Today marks three months exactly since Poppy was diagnosed with Leukaemia. She returned to preschool this afternoon for a short visit, our first time back since that fateful day when we came home from Forest School with a very tired little girl. When I look back on those three months, they seem all at once far away and yet so vividly near. What a lot we’ve packed in! 18 overnight stays in hospital and an additional 14 day trips. Over a month of days spent in hospital, equating to a third of our lives in that time. Not forgetting the 5 visits from the community nurses or the 2 times the physiotherapy team have visited our home. Two years to go! But three months less than we started with.

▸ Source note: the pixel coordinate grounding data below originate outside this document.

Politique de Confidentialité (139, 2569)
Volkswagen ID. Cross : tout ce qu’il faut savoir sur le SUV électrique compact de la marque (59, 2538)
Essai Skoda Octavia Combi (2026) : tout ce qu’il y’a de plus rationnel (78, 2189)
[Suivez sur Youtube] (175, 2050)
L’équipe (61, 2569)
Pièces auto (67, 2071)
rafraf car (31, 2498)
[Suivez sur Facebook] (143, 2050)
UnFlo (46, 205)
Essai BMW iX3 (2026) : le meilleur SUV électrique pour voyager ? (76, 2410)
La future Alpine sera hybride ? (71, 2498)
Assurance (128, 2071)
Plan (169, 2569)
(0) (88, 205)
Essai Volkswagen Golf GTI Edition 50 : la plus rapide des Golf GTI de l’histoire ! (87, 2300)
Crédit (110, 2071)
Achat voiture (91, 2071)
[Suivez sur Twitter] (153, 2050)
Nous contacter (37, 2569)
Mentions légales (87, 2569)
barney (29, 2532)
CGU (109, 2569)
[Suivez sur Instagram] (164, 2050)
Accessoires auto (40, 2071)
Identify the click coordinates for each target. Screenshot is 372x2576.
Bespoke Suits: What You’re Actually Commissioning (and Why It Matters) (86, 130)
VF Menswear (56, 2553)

Two wonderful weekends have bookmarked some tiring days in the hospital at the start of last week. Poppy was once again neutropenic and remained off her daily oral chemotherapy until her neutrophils recovered enough to continue this week. Following her blood results last Monday, we were asked to return first thing on Tuesday morning for a possible blood transfusion. As it happened, her consultant was satisfied that her levels were stable and she was well enough in her self to be able to return home after collecting an array of courage beads for the period spent away from hospital.
Holding off on the chemotherapy brings a mix of emotions. It’s a joy to see Poppy come alive again, questioning her way through the world and chattering away happily about her day. It’s also enlightening to see how much the medicine dulls her sparkle – the chemotherapy works by destroying the Leukaemia cells in her body, but also destroys healthy cells too, as it cannot distinguish between the two. A sort of better safe than sorry approach, which destroys everything in it’s path, good or bad. It’s a relief to know the medicine is doing the job it needs to, but also crushing to see how much it diminishes Poppy along the way. There’s also concern about her being neutropenic and the risk of infection this brings. And at the heart of any mix of emotions is the deep sadness that Poppy is having to endure this in the first place.

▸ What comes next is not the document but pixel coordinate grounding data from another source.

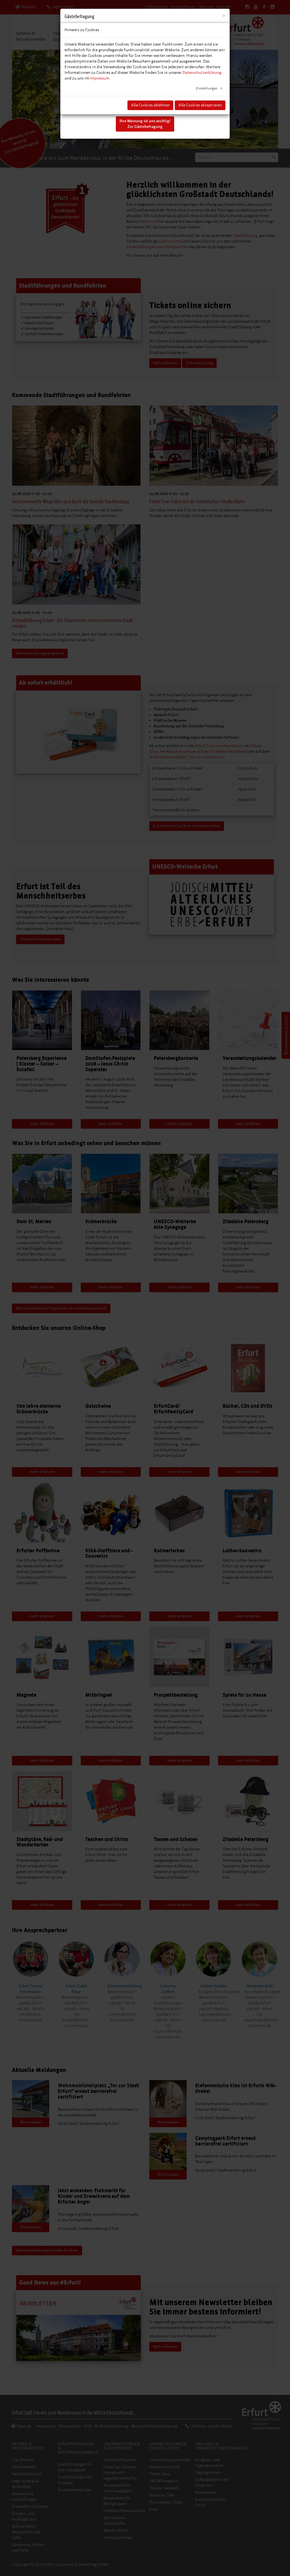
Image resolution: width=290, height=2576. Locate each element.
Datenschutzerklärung (201, 72)
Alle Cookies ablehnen (150, 105)
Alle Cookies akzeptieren (200, 105)
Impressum (99, 78)
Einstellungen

Having said all that, I have found myself in a new found place of acceptance. That doesn’t mean I’m okay with this, but more that I’m back to having found the coping strategies I need to deal with this daily. Within days of Poppy’s diagnosis, I wrote the post “Feeling Positive” which I regularly read back when I need a pep talk. It’s exhausting being positive all of the time though, and without realising it, I was feeling really heavy before our holiday. Consumed by all sorts of thoughts and sadness, I was finding it really difficult to articulate any of my feelings, and just felt dragged down by the world around me.
Part of the reason for the heaviness I felt was the Disability Living Allowance forms I was required to complete in order to apply for the financial support Poppy is entitled to. I say forms, but in reality, this was a 70 page booklet filled with question after question about Poppy’s capabilities. Or rather, her incapabilities. It’s important to be truthful to gain the correct level of support for Poppy, but it goes against every grain in my body to list everything she is unable to do, rather than celebrate the momentous leaps she is making every day. Negative and soul-destroying, I spent several days completing the booklet late into the night, wanting desperately to be done with it. We’re very grateful to live in a country which makes it possible for Poppy to receive this financial support, but having experienced it for myself, I can wholeheartedly agree that the system needs an overhaul. I’m surprised there isn’t an automatic allocation for well-known diseases such as this one, which have a clear, standard treatment plan. It stands to reason that there would be more explaining to do for a rarer diagnosis, but a one size fits all system of bureaucracy seems a bizarre waste of so much time and resources. The forms have been posted – hurrah! – and now there is a 12 week wait for them to be processed. There’s still the Blue Badge and Carer’s Allowance to apply for, but those can wait for another day.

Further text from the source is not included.